Figure 5. EC-7072 inhibits tonic BCR pathway by suppressing the phosphorylation of key signaling nodes. (A–D) Phosphorylation levels for the indicated proteins were evaluated by phosphoflow in isolated leukemia cells from patients with CLL (n = 10) incubated with EC-7072 (200 nM) for 8 h. Histograms depict the MFI from a representative patient (A,C). Graphs represent the MFI normalized to the control (DMSO) from each individual patient and dark lines correspond to mean ± SEM (B,D) (**P < 0.01; ***P < 0.001; Student's t-test). (E) Isolated leukemia cells from 3 patients with CLL were treated with 200 nM EC-7072 for 3, 8 and 12 h. Protein lysates were immunoblotted to detect the indicated phosphorylated (p) and total protein levels.
Altogether, these data suggest that EC-7072 impairs tonic BCR signaling in primary CLL cells by suppressing the expression and function of multiple key BCR pathway nodes.
Activation of the BCR Partially Abrogates EC-7072-Induced Cell Death of Primary CLL Cells
Based on the observation that EC-7072 subverts BCR signaling in CLL cells, we next asked whether this suppressive role underpins the antileukemic activity of the mithralog. We thus reasoned that activation of the BCR may counteract the cytotoxic effect of EC-7072 against primary CLL cells from patients. As shown in Figure 6A, BCR stimulation with anti-IgM antibodies significantly rescued leukemia cell survival in the presence of EC-7072. As expected, BCR crosslinking strongly induced the phosphorylation of downstream mediators of the pathway (Figures 6B,C). Accordingly, BCR stimulation resulted in increased levels of phosphorylated SYK and PLCγ2 in CLL cells treated with EC-7072 compared to unstimulated CLL cells exposed to the mithralog (Figure 6B).

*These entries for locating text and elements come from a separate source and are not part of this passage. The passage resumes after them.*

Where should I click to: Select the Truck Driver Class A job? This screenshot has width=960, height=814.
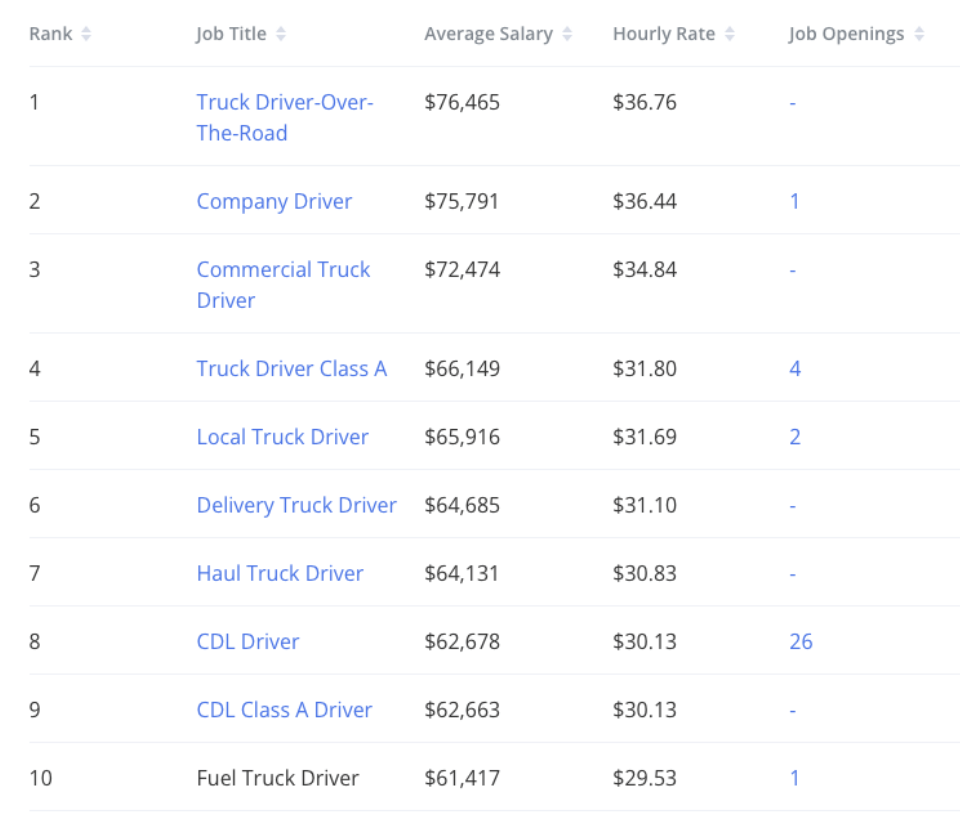point(292,368)
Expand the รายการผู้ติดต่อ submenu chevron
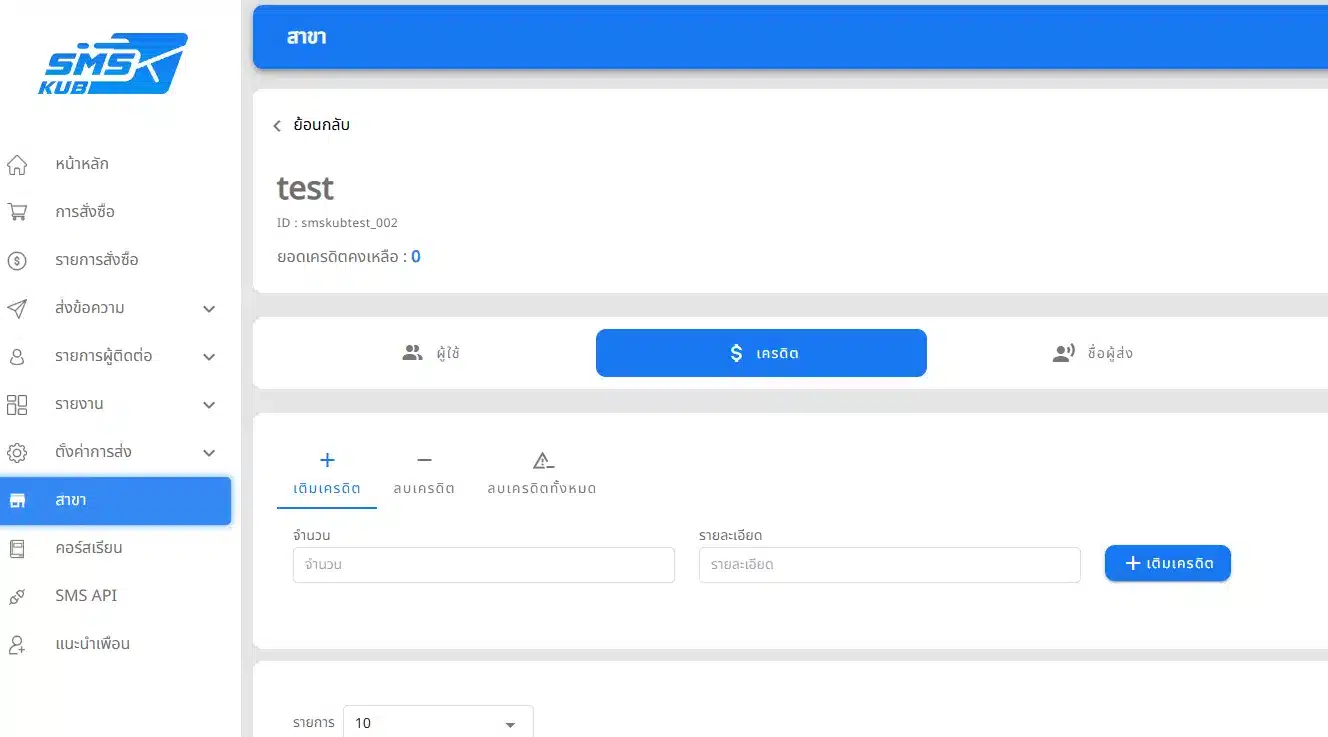The width and height of the screenshot is (1328, 737). (x=209, y=357)
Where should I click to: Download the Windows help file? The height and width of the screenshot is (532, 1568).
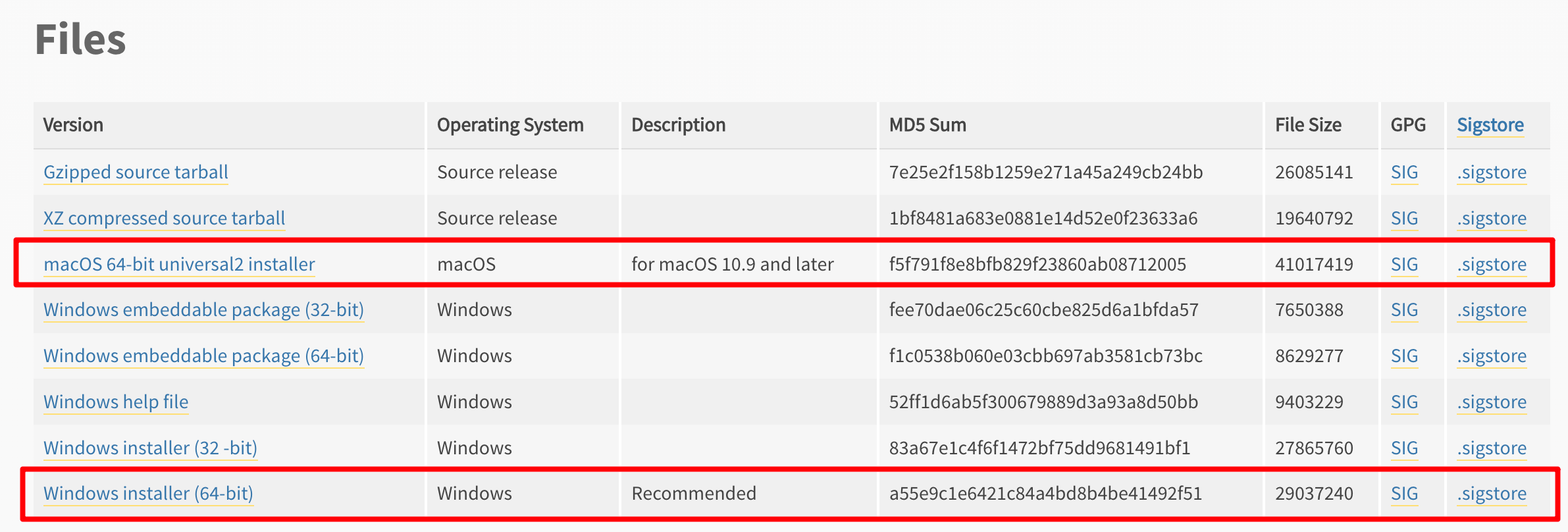[116, 402]
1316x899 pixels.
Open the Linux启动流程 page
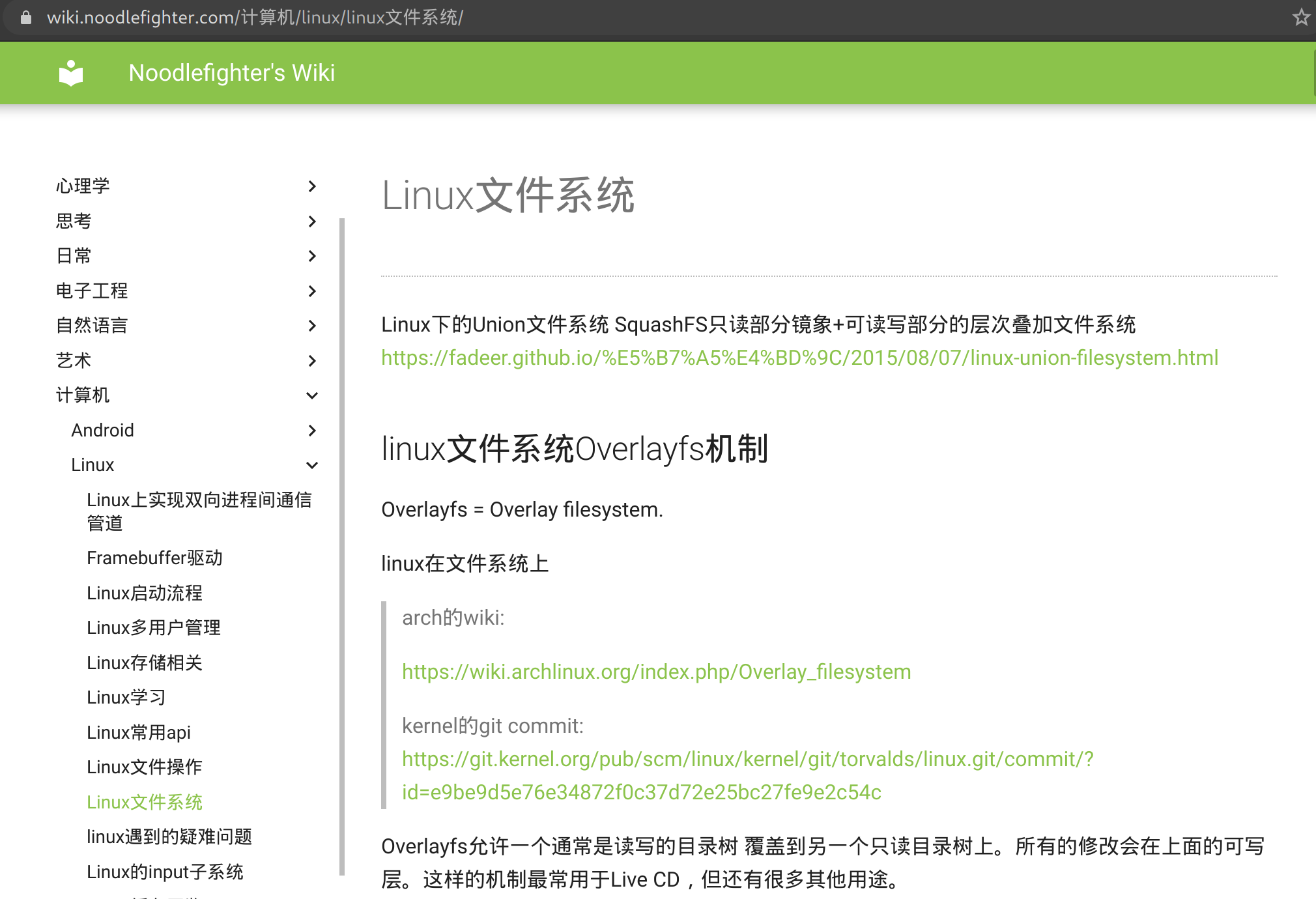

Furthermore, the enhanced phosphorylation of ERK1/2, AKT, p65 NF-κB, and STAT3 ensued by treatment with anti-IgM was not significantly reverted by EC-7072 (Figure 6C). Noteworthy, we found that BCR activation was able to restore the expression of BCL2 to basal levels in isolated CLL cells treated with the mithralog, further supporting the pro-survival role of anti-IgM by antagonizing the pro-apoptotic activity of EC-7072 against leukemia cells (Figure 6D).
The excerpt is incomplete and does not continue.